◆ **What to do**: Starting with the line that has "Open the Helvetica font dropdown" in the records below and stopping after the line that has "Given: Shade the", output every line exactly and nothing else; skip pictures.

◆ **Dataset excerpts**:
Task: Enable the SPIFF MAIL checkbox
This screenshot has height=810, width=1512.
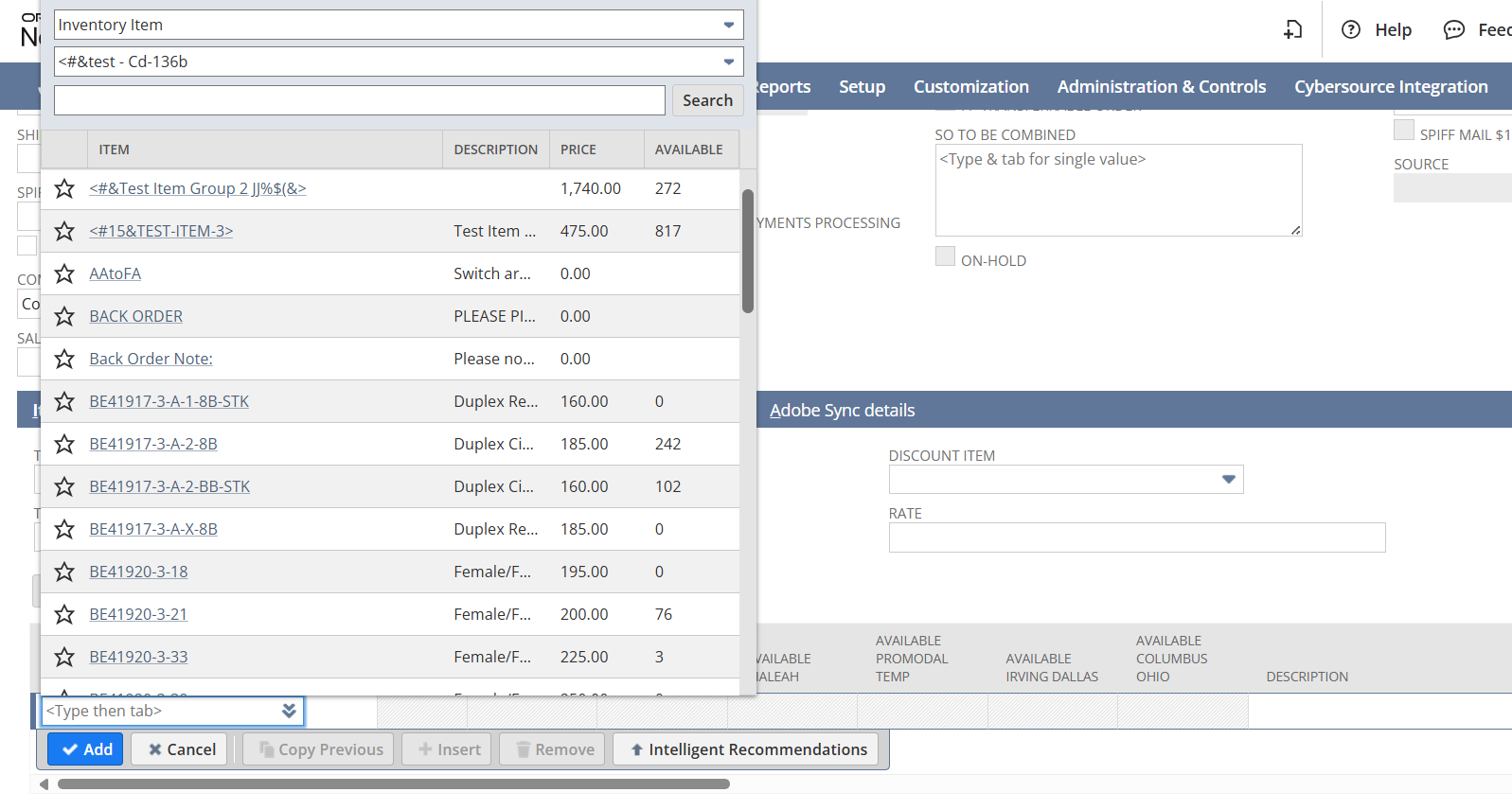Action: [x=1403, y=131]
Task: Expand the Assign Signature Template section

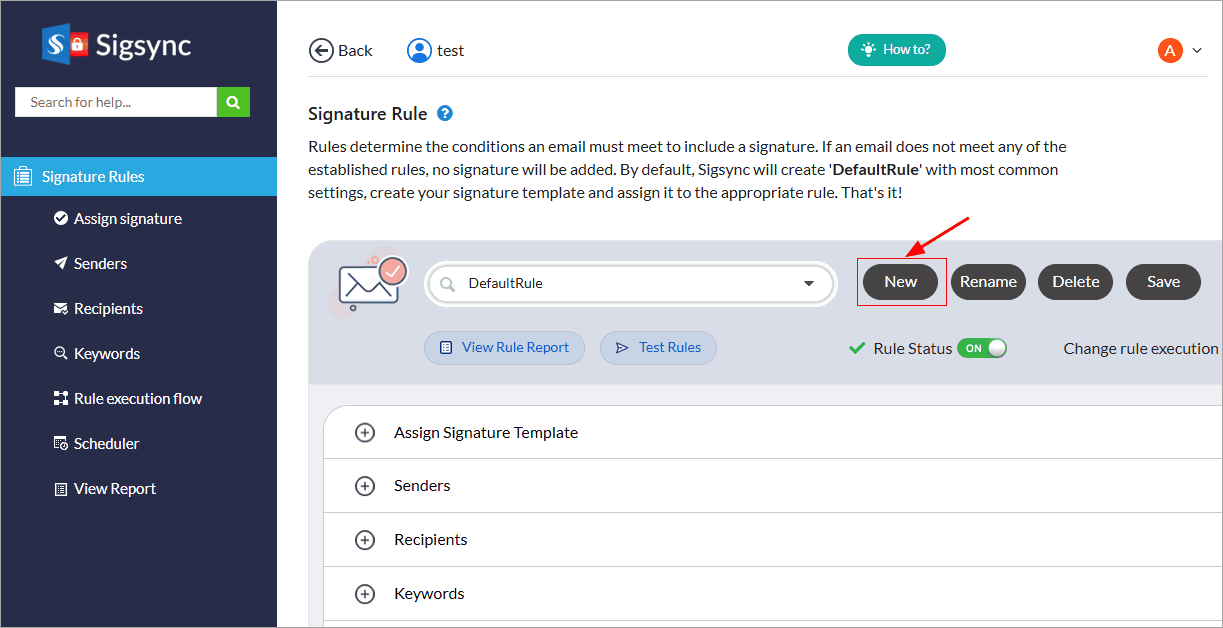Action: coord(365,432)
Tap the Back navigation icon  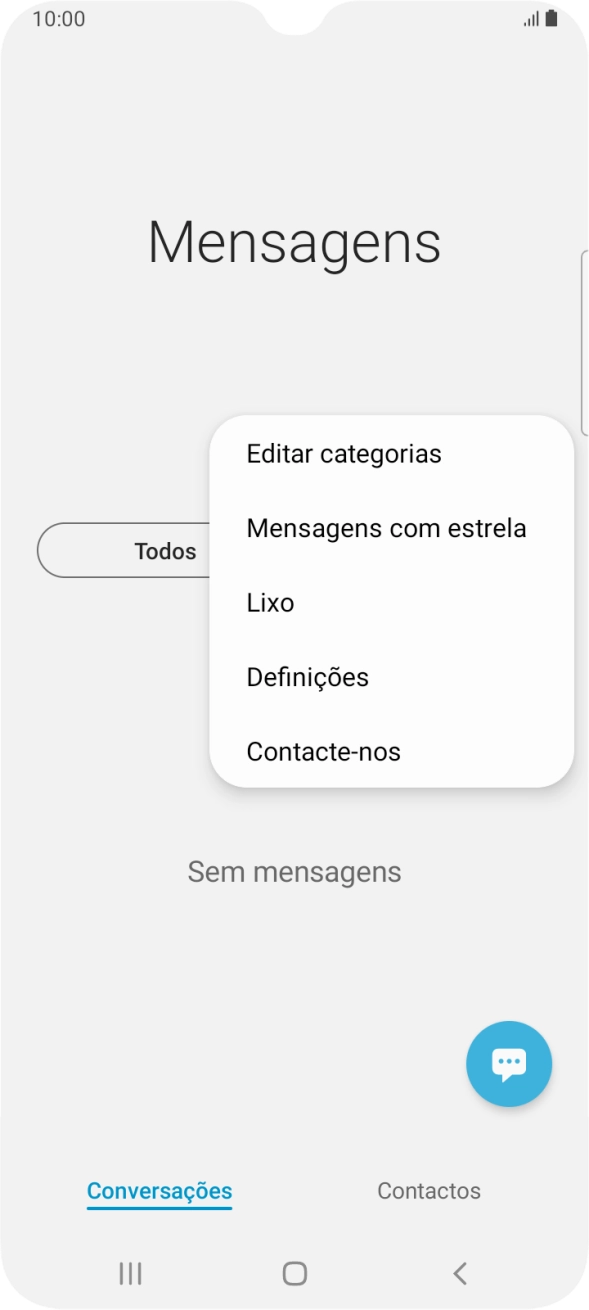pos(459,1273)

* * *

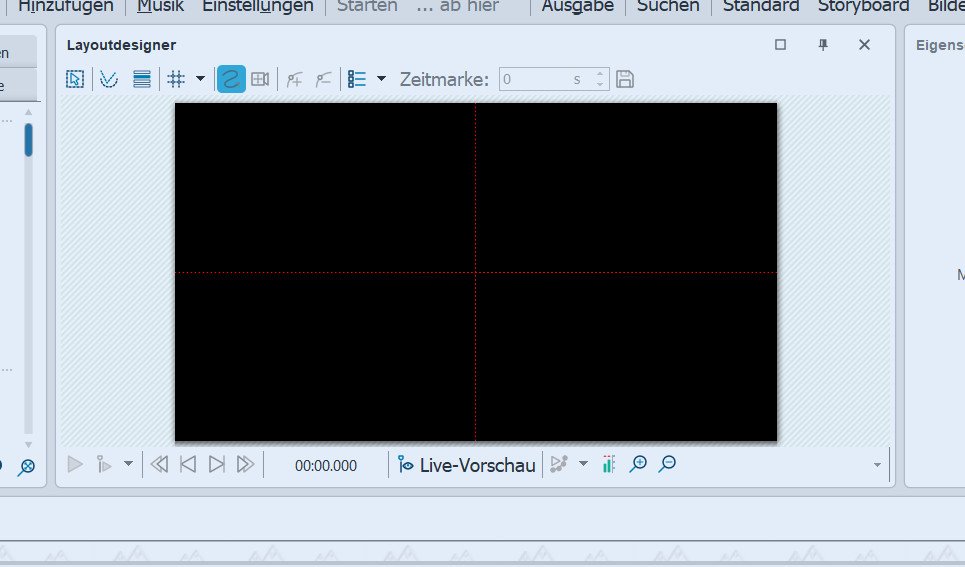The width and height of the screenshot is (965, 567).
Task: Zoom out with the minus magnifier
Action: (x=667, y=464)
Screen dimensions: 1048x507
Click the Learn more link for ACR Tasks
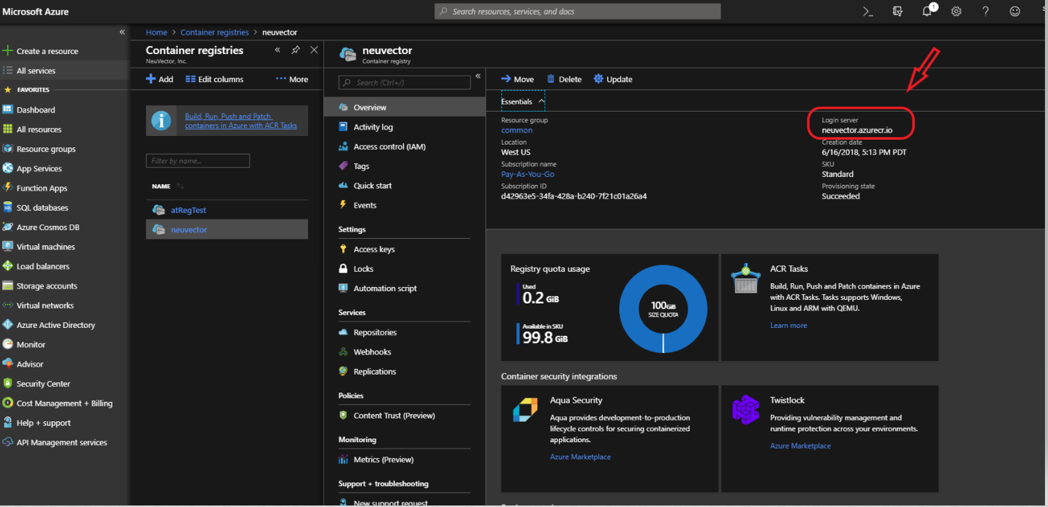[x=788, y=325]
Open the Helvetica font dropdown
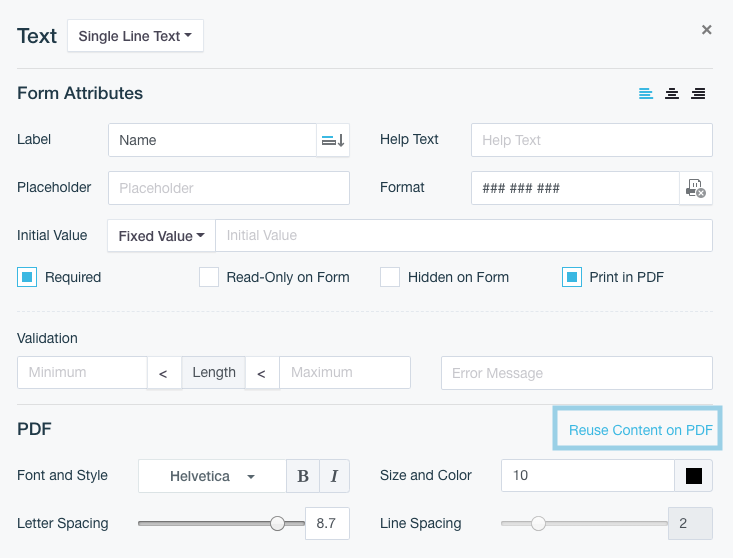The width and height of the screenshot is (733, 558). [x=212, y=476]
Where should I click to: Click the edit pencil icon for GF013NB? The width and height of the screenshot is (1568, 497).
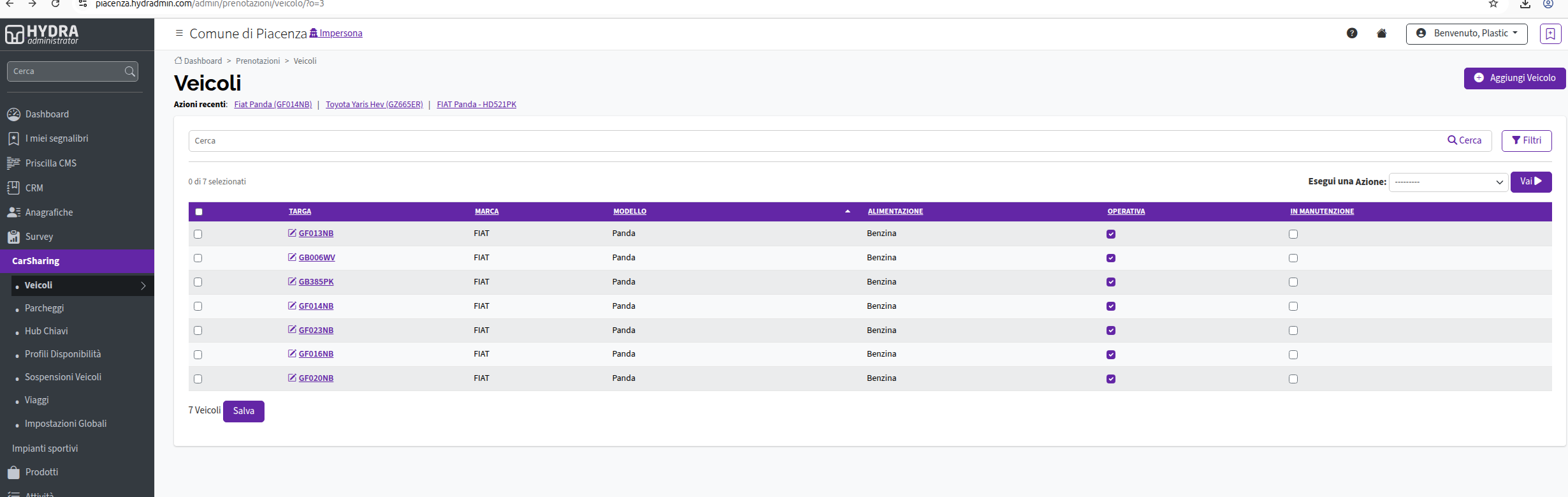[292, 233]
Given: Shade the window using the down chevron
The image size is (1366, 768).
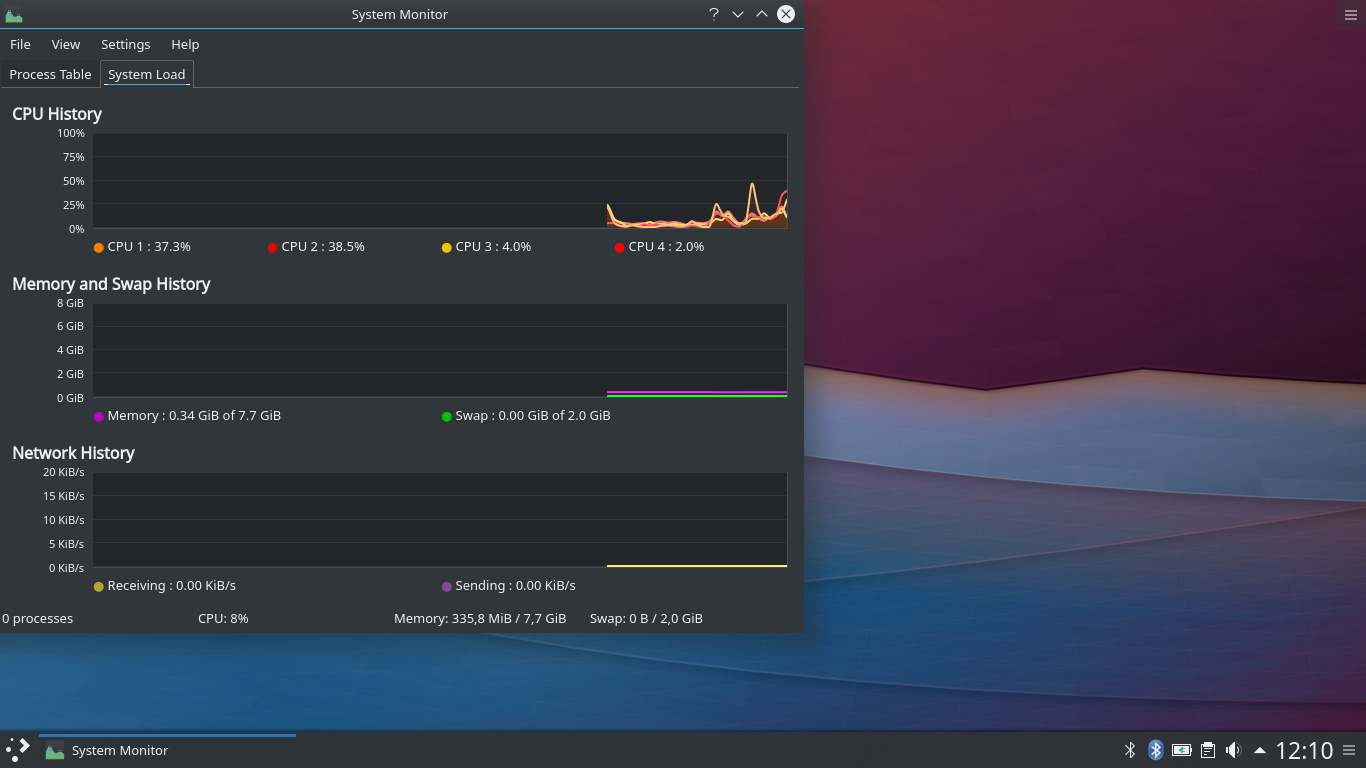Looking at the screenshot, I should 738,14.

==

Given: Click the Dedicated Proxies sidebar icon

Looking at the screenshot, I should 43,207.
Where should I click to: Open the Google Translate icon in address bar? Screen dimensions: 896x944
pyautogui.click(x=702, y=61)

◆ **Reply**:
Open the Helvetica font dropdown
The width and height of the screenshot is (733, 558). [x=212, y=476]
Where should I click to: Click the edit pencil icon for GF013NB? The width and height of the screenshot is (1568, 497).
[292, 233]
Given: Shade the window using the down chevron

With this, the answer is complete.